There's ongoing work that I hope to have done by next week that
will mean that we automatically configure servo in a variety of
contexts, including (I expect) firmware provisioning.

I just tried 'start servod BOARD=...' and it worked for me (created config_9999).
I just checked, too.  On beaglebone, this command will work to
configure an unconfigured beaglebone:
    start servod BOARD=veyron_mickey

Running FAFT tests without doing this initial, one-time configuration step
isn't supported, and has never worked.

Looking at the faft-test-au pool, I see many of the hosts are in
Destiny.  Do you know when/how these DUTs got installed, and who
did the work?  The standard deployment procedure automatically
runs the servo configuration step.

Cc: haoweiw@chromium.org
+haowei@ to comment on the who, when, and how of deployment
for the FAFT pool DUTs.  Especially, on these five mickey DUTs:
    chromeos4-row3-rack10-host10
    chromeos4-row3-rack10-host12
    chromeos4-row3-rack10-host14
    chromeos4-row3-rack10-host15
    chromeos4-row3-rack10-host16

Comment 6 by cywang@google.com, Aug 9 2016

This issue also happened on the same pool for veyron_jaq(I am not sure if there are more servos impacted as we could see the failure rate jump up around the same time, see https://pcon.corp.google.com/p#cywang/CROS%20infra%20health?duration=3w).

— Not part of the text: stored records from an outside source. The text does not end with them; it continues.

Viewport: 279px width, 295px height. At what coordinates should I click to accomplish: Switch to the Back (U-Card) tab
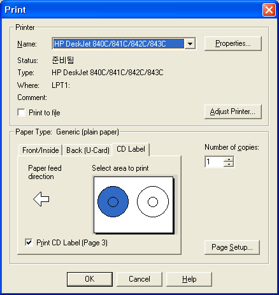click(88, 150)
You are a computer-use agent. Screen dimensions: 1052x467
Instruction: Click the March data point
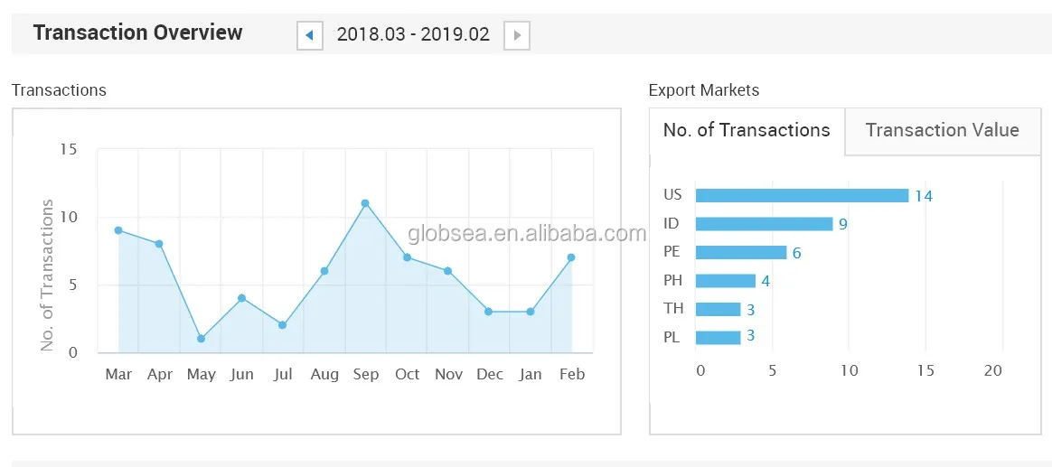point(118,230)
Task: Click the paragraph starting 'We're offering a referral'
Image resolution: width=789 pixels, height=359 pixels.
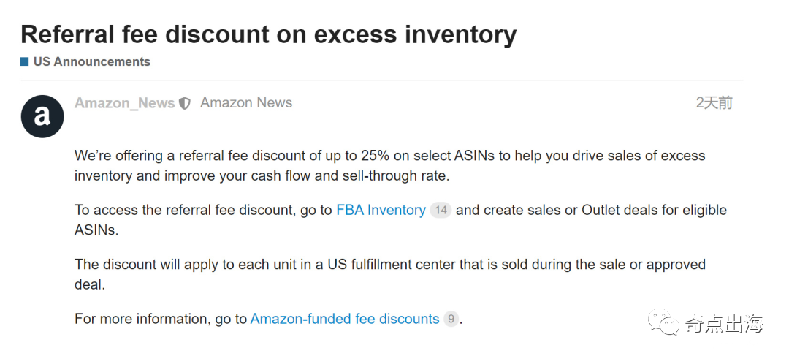Action: coord(389,156)
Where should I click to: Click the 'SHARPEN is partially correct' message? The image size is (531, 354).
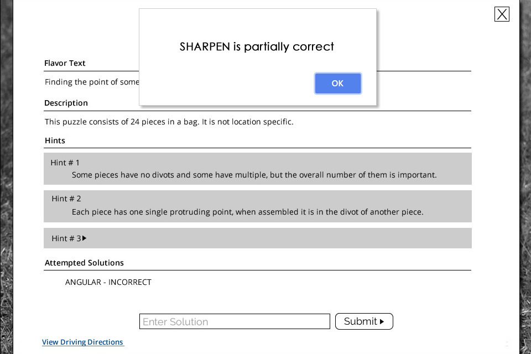coord(257,47)
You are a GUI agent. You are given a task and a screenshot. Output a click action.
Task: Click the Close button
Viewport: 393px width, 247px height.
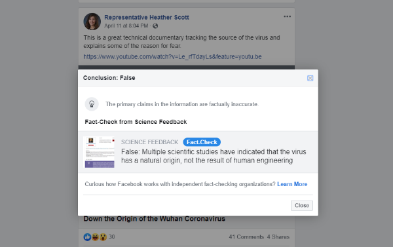pyautogui.click(x=302, y=206)
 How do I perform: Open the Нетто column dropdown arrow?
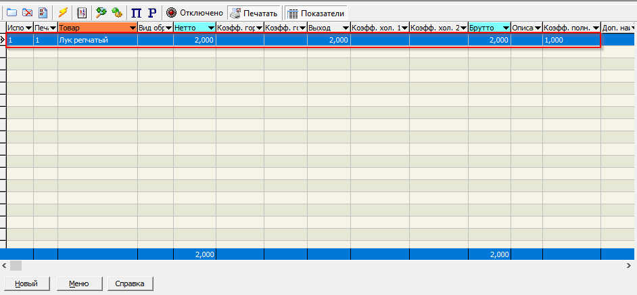[x=211, y=28]
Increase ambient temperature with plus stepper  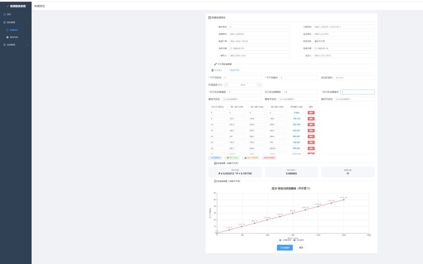coord(260,85)
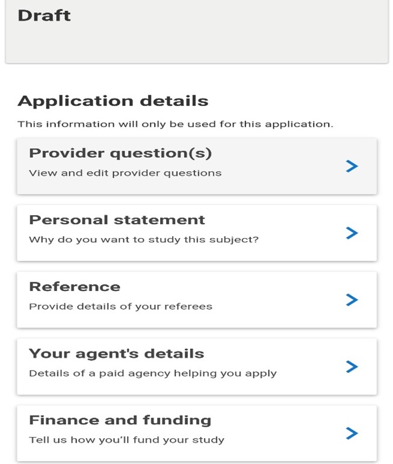The width and height of the screenshot is (393, 464).
Task: Select the Reference section title
Action: (x=75, y=287)
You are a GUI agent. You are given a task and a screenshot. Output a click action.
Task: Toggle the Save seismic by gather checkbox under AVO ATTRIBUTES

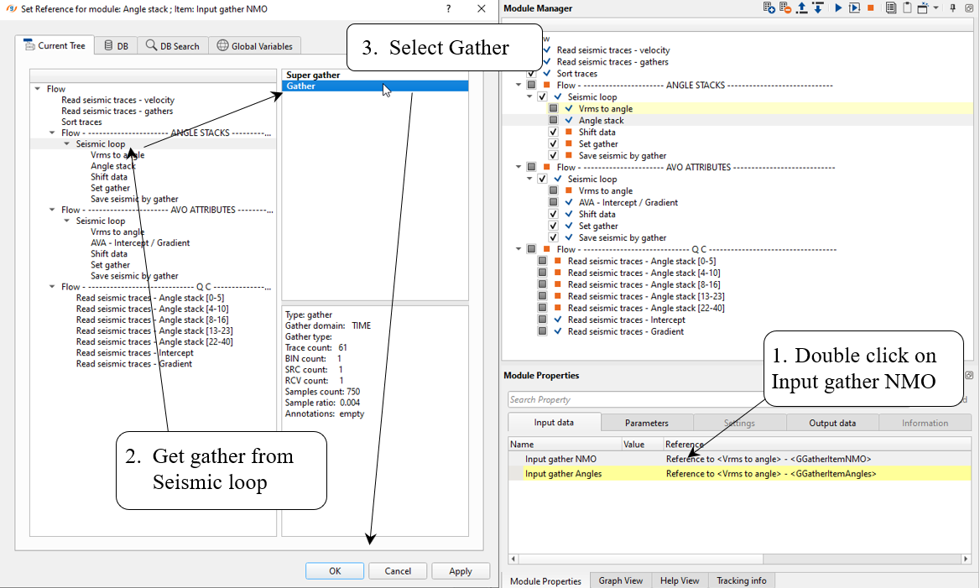[554, 238]
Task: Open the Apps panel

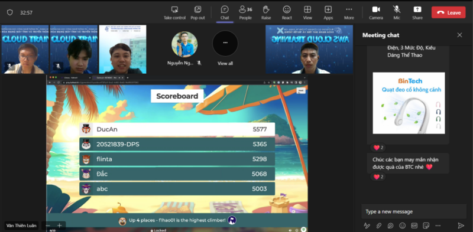Action: click(x=328, y=12)
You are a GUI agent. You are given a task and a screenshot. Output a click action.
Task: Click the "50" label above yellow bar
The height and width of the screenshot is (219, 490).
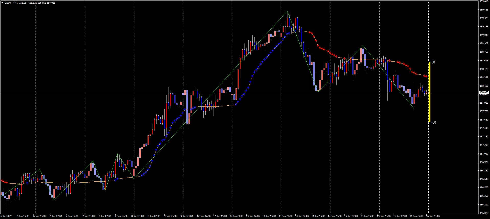point(433,62)
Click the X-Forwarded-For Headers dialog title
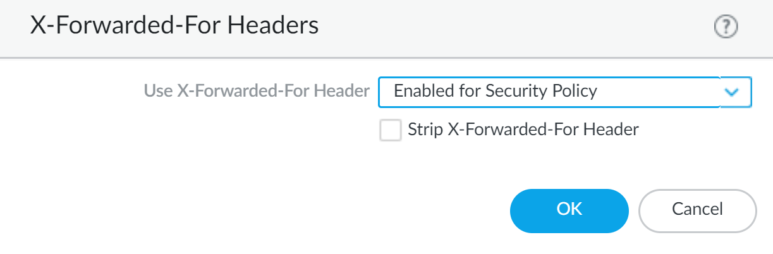Viewport: 773px width, 254px height. point(174,26)
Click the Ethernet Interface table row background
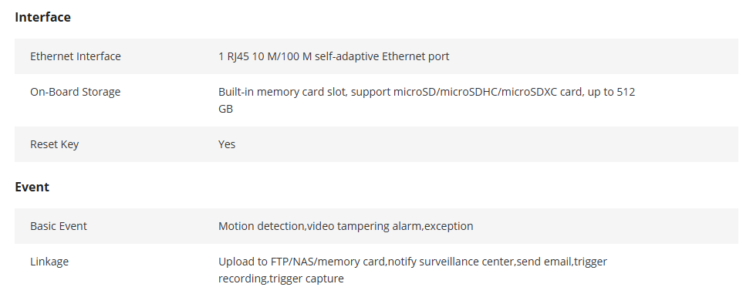The height and width of the screenshot is (294, 753). coord(377,56)
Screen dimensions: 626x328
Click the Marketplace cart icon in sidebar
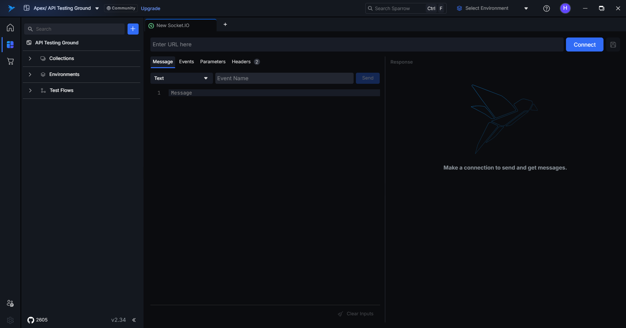[10, 61]
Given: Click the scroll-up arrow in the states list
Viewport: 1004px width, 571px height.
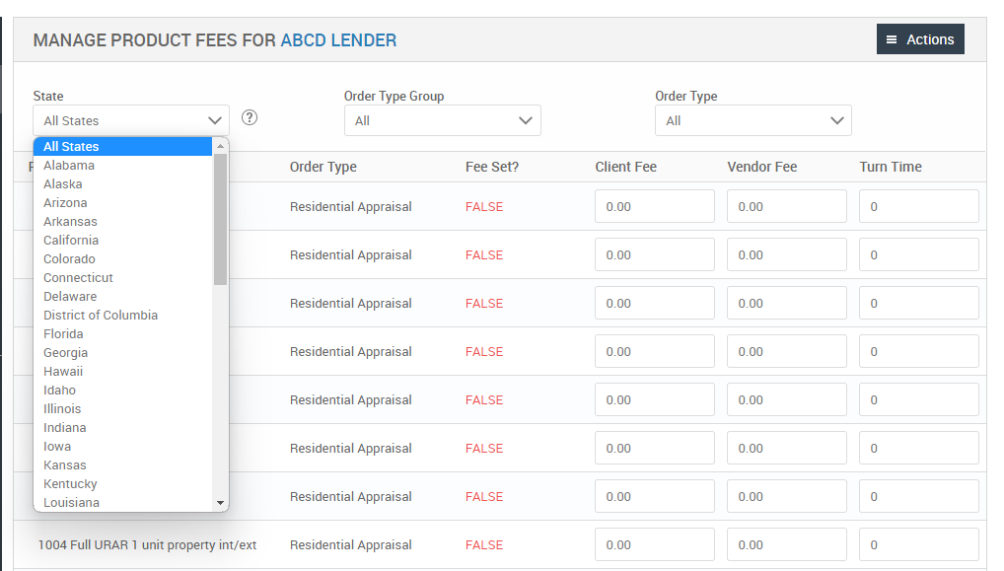Looking at the screenshot, I should [x=221, y=144].
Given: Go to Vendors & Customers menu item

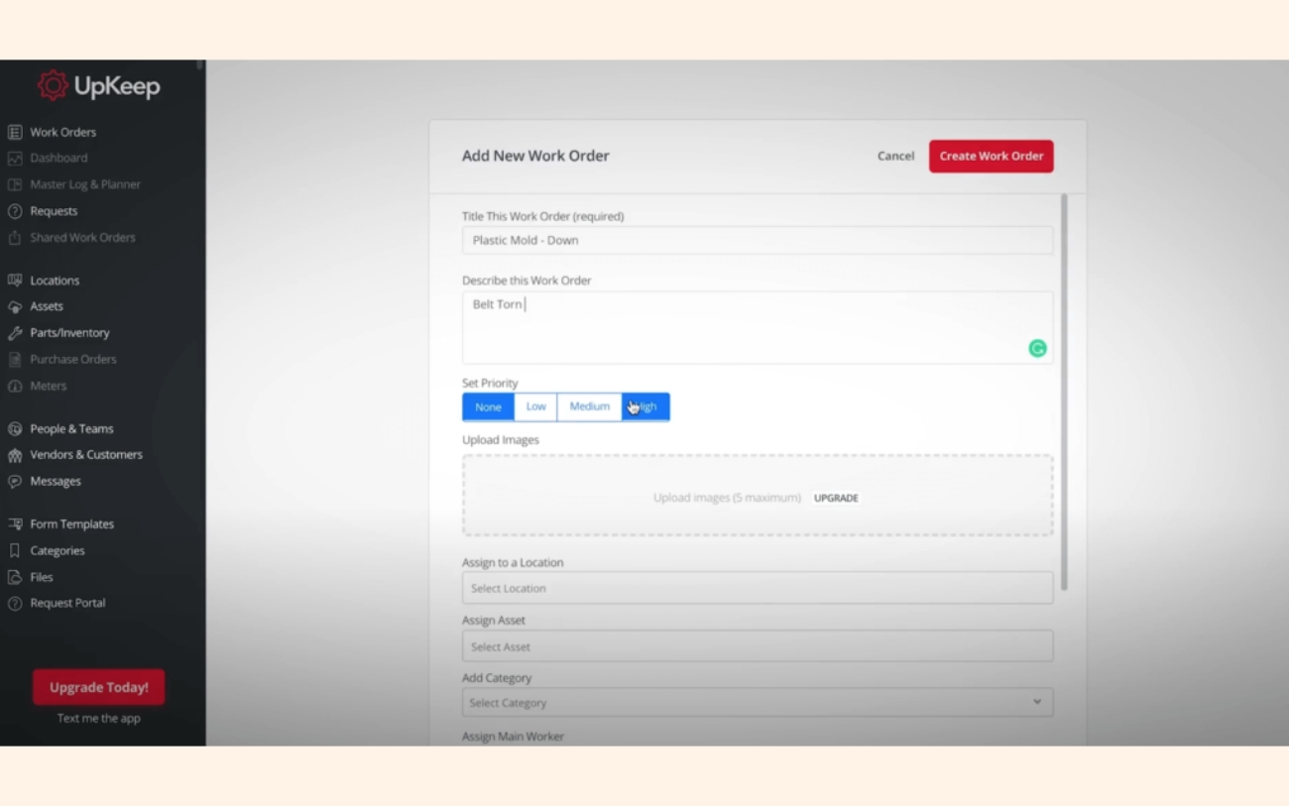Looking at the screenshot, I should pyautogui.click(x=86, y=455).
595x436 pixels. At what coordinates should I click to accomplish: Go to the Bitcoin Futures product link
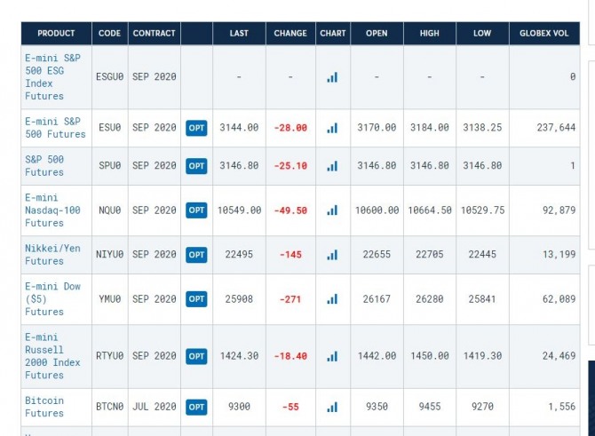pyautogui.click(x=44, y=407)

Comment 7 by cywang@chromium.org, Aug 10 2016

After I manually updated the config_9999 on the pool FAFT yesterday, now the failure rate drops to under 5 percent.

So please examine how those servo boards were configured and we believe there are more servo boards affected accordingly.
veyron_mickey_provisioning_failure_rate.png
419 KB View Download

Comment 8 by cywang@chromium.org, Aug 12 2016

The root cause is mainly from the different versions of servo even in the same pool 'faft-test-au'. Here is a list of servo boards (showing their build and the config_9999 if exists after I manually start servod):

Question: do we have a plan to make all servo boards upgrade to the same cros version?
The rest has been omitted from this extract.